# Work task:
The response should be an exact copy of the records, with the pictures removed.

# Records for processing:
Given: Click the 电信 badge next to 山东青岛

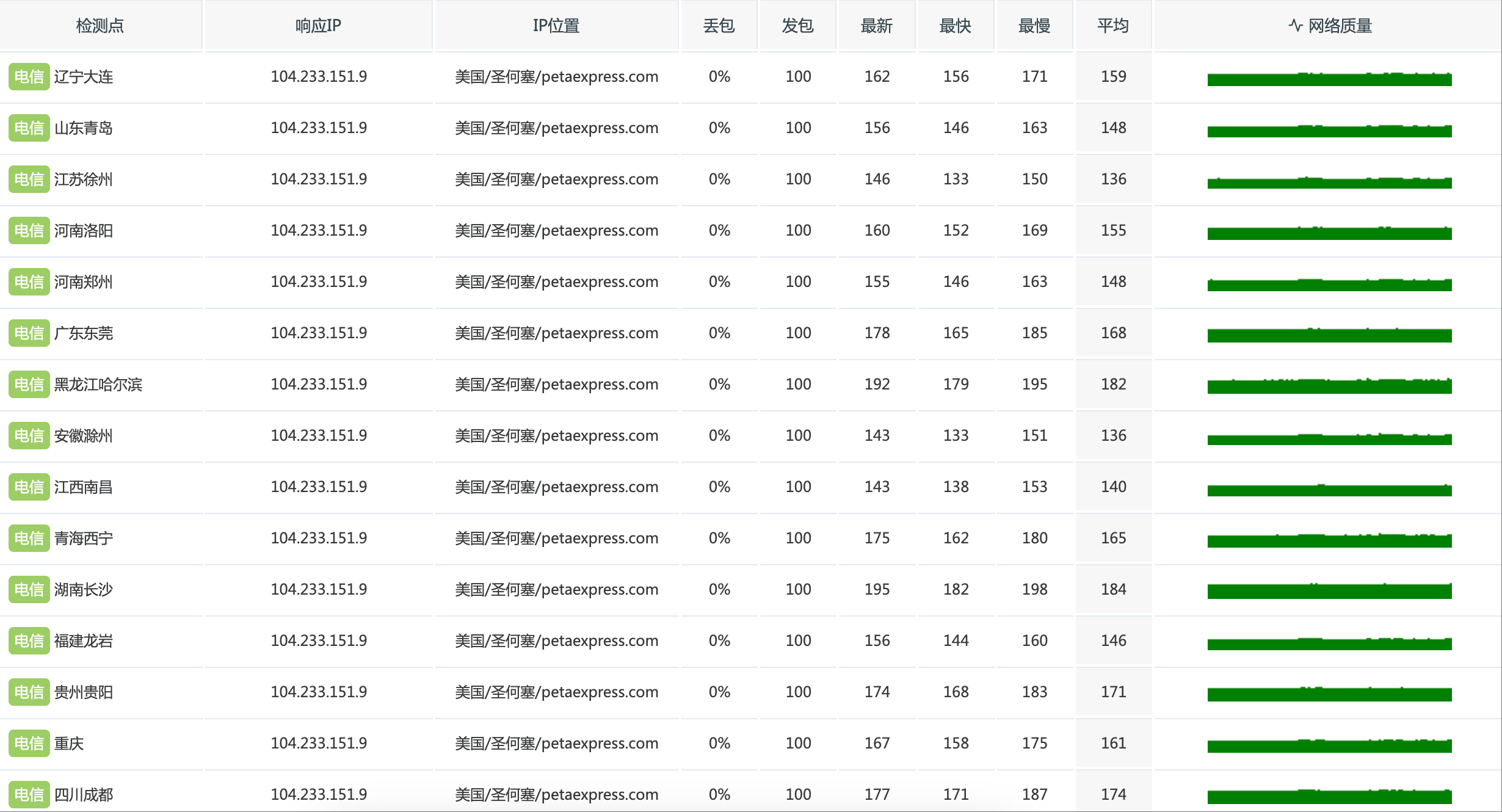Looking at the screenshot, I should [x=29, y=128].
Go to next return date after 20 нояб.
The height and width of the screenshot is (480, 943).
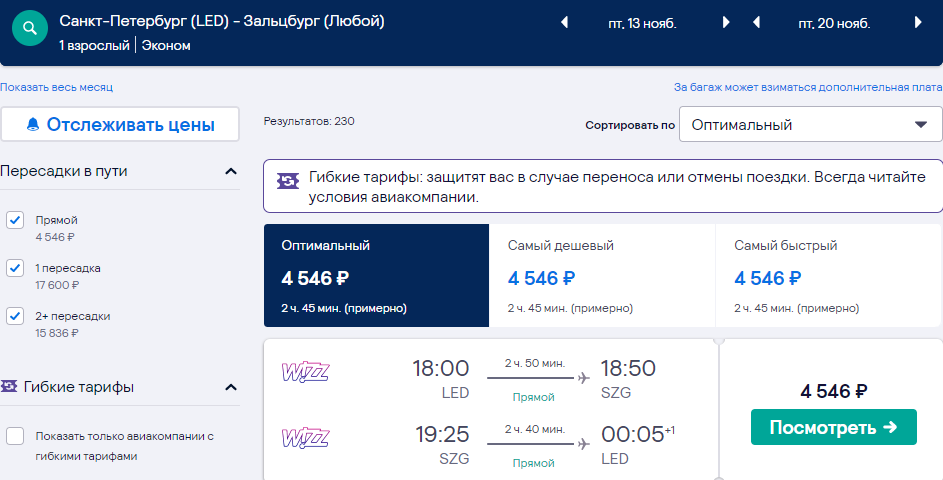tap(918, 23)
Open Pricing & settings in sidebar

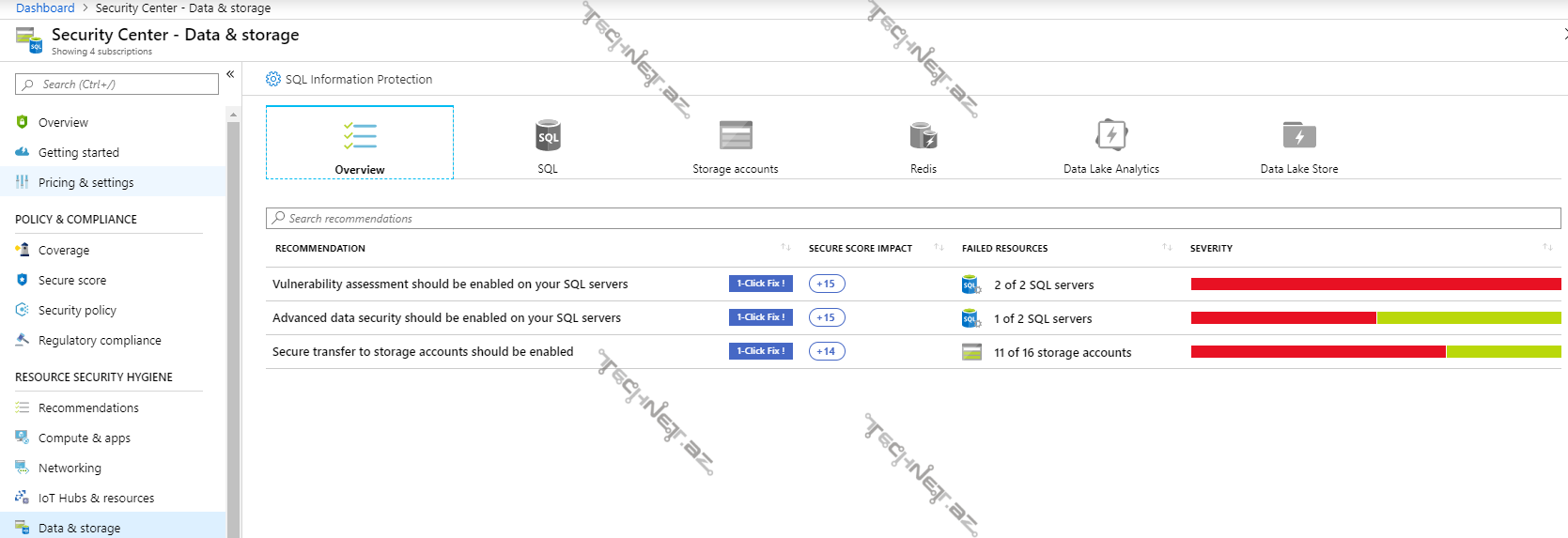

# Task output:
Given: Click the 电信 badge next to 山东青岛

Looking at the screenshot, I should [x=29, y=128].
Go to next return date after 20 нояб.
The height and width of the screenshot is (480, 943).
tap(918, 23)
Open Pricing & settings in sidebar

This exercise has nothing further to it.